▶ **Given entries**:
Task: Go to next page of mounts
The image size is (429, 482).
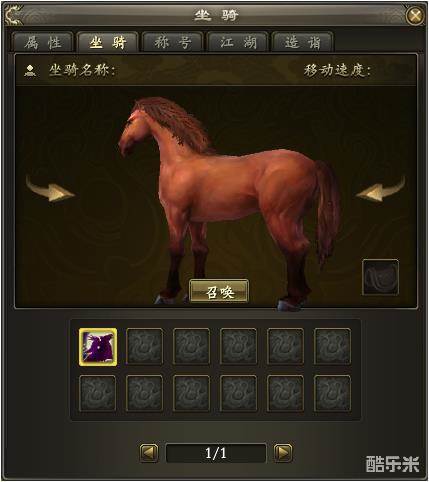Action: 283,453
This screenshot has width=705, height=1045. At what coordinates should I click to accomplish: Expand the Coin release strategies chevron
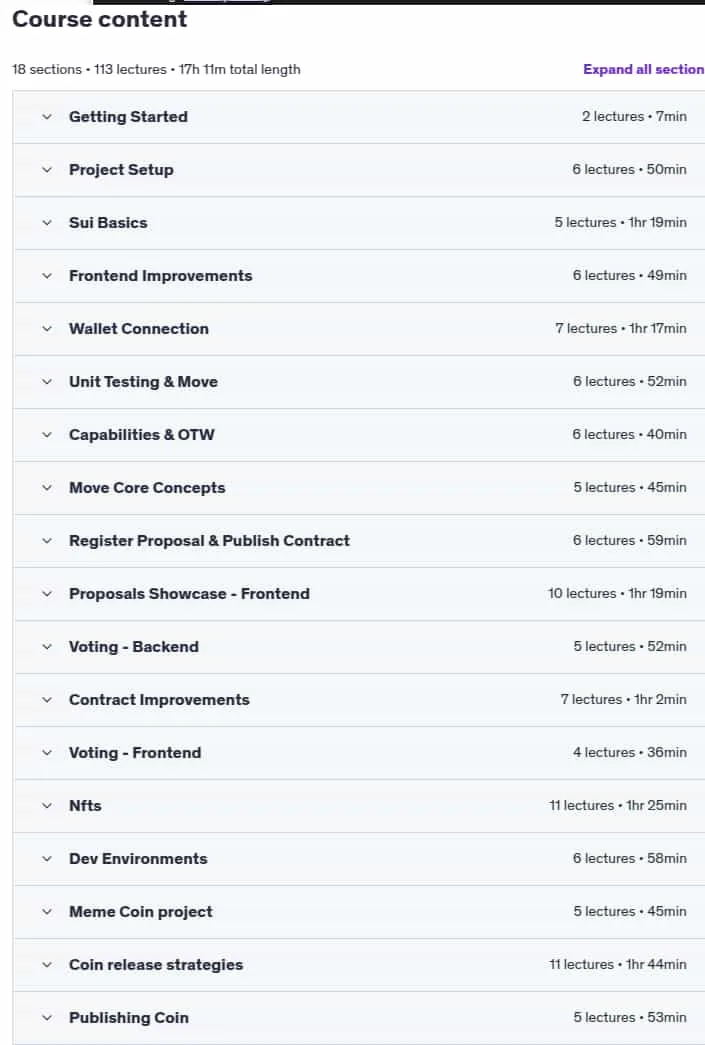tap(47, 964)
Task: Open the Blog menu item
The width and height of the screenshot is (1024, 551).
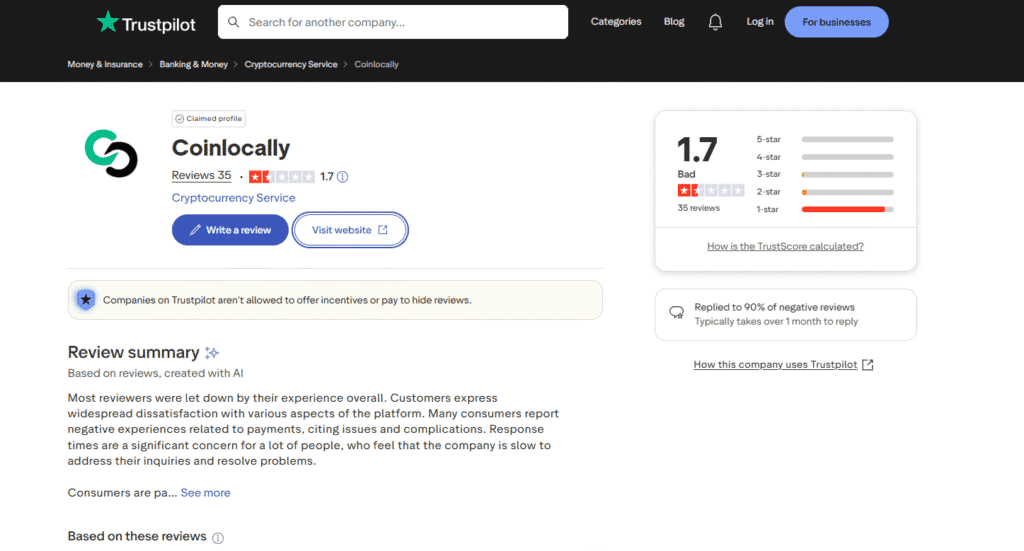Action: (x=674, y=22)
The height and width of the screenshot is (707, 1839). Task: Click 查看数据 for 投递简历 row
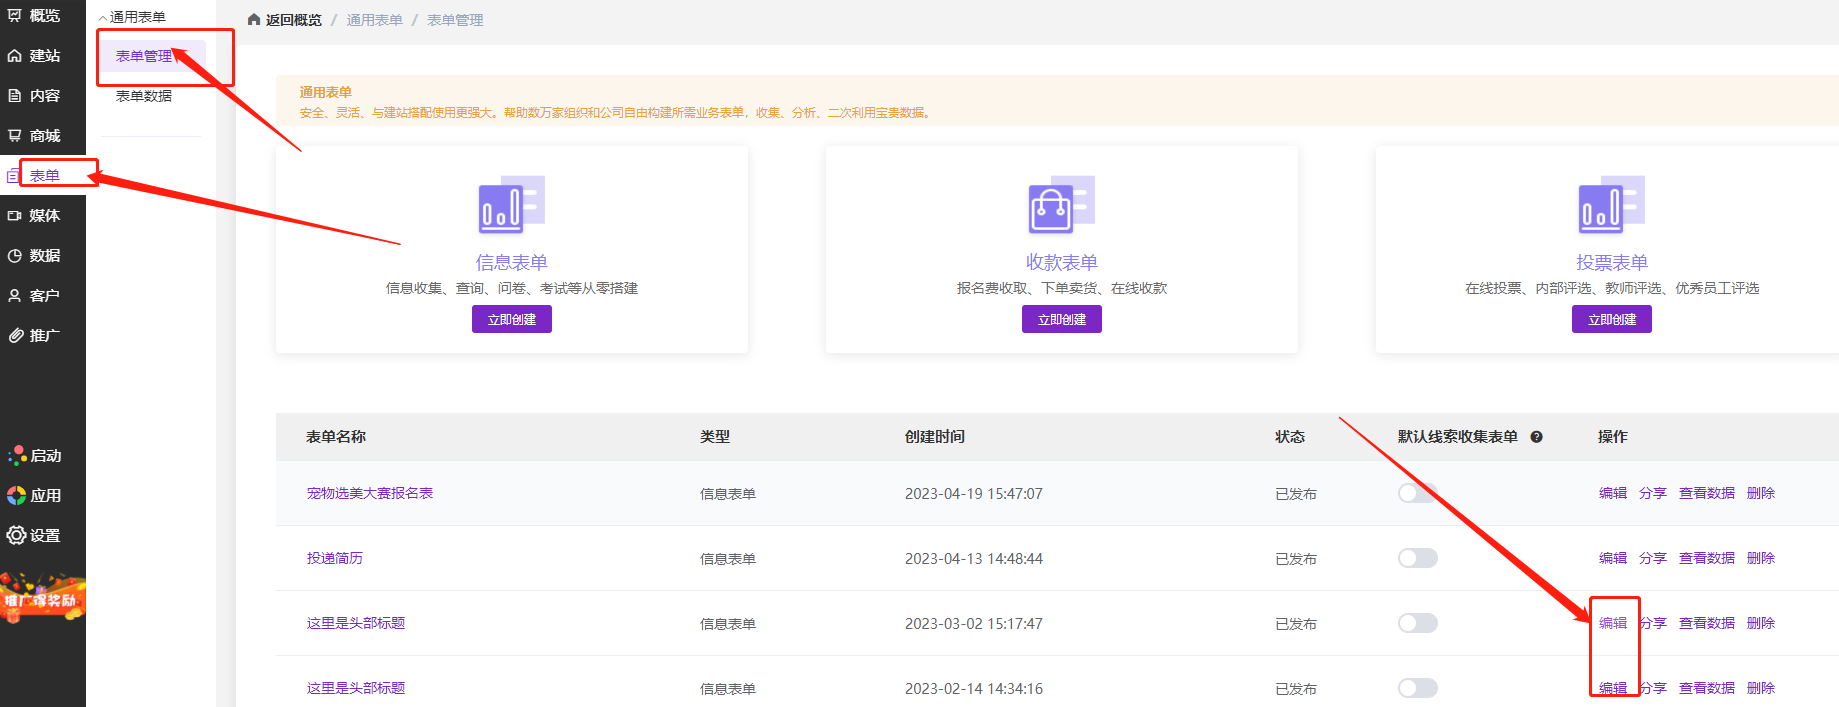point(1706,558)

==

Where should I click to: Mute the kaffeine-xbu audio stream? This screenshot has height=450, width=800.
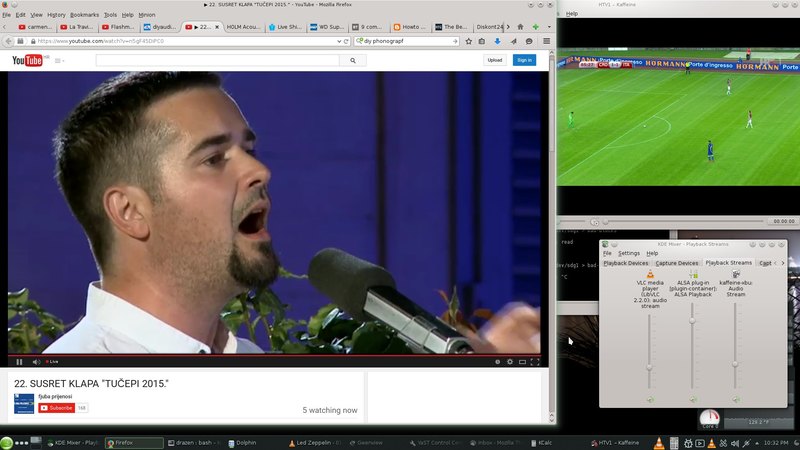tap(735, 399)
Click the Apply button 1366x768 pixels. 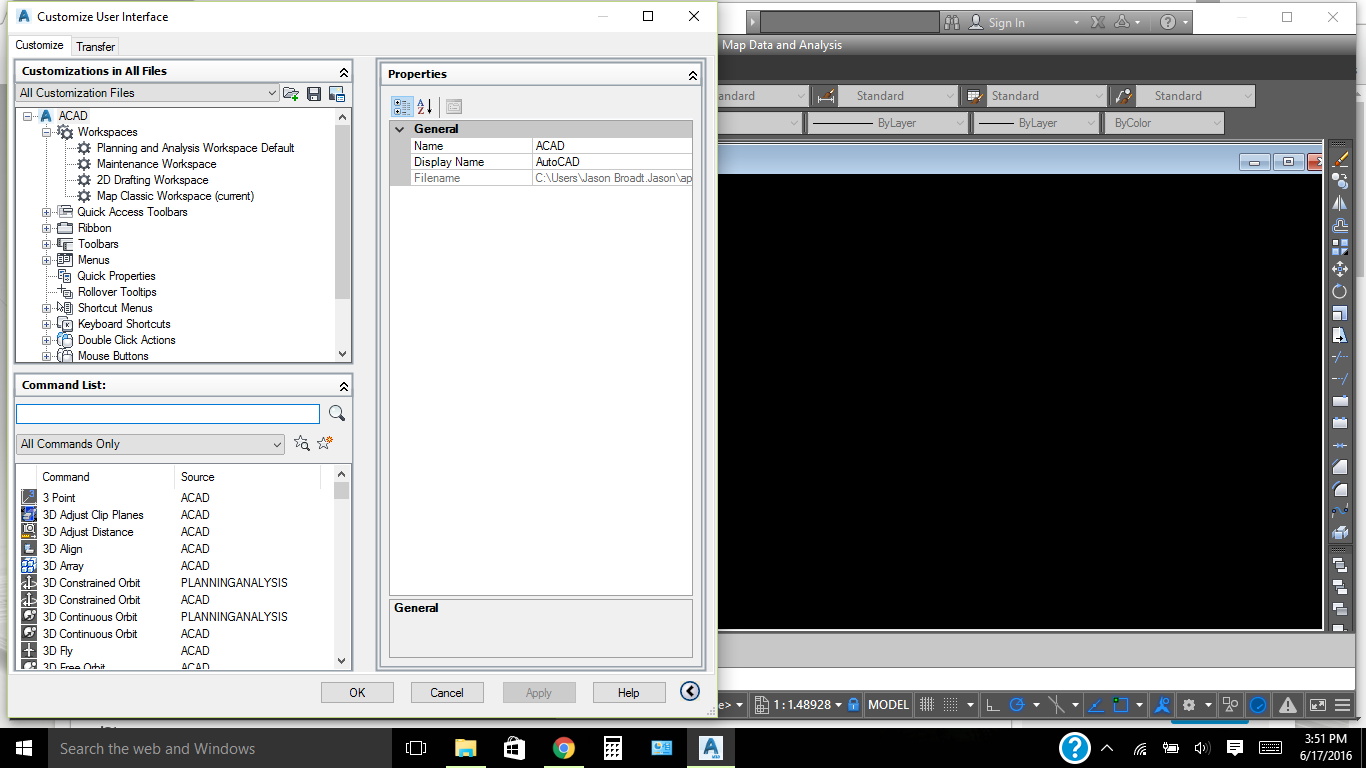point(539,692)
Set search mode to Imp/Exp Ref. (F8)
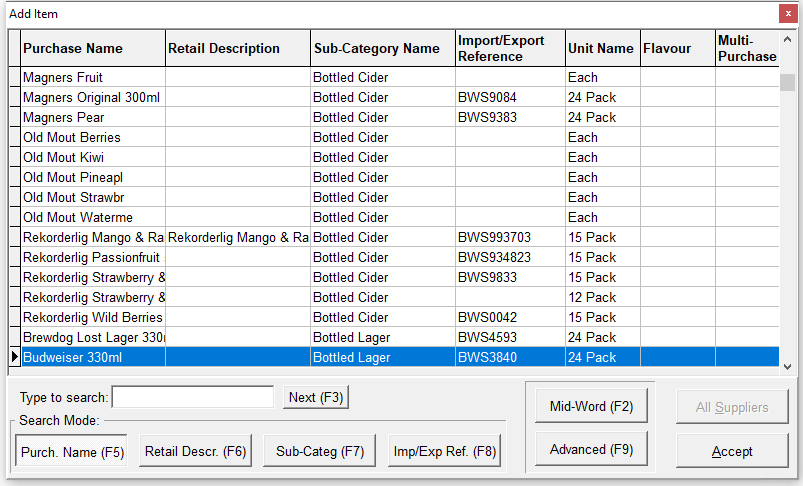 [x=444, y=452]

▶ **Exercise brief**:
Switch "Click" to "Press" in the entries between the lines holding "The height and" and "point(1706,558)", inclusive, and change nothing else. Give back only those lines, leaving out the pictures.

▶ **Answer for this exercise**:
The height and width of the screenshot is (707, 1839). Task: Press 查看数据 for 投递简历 row
point(1706,558)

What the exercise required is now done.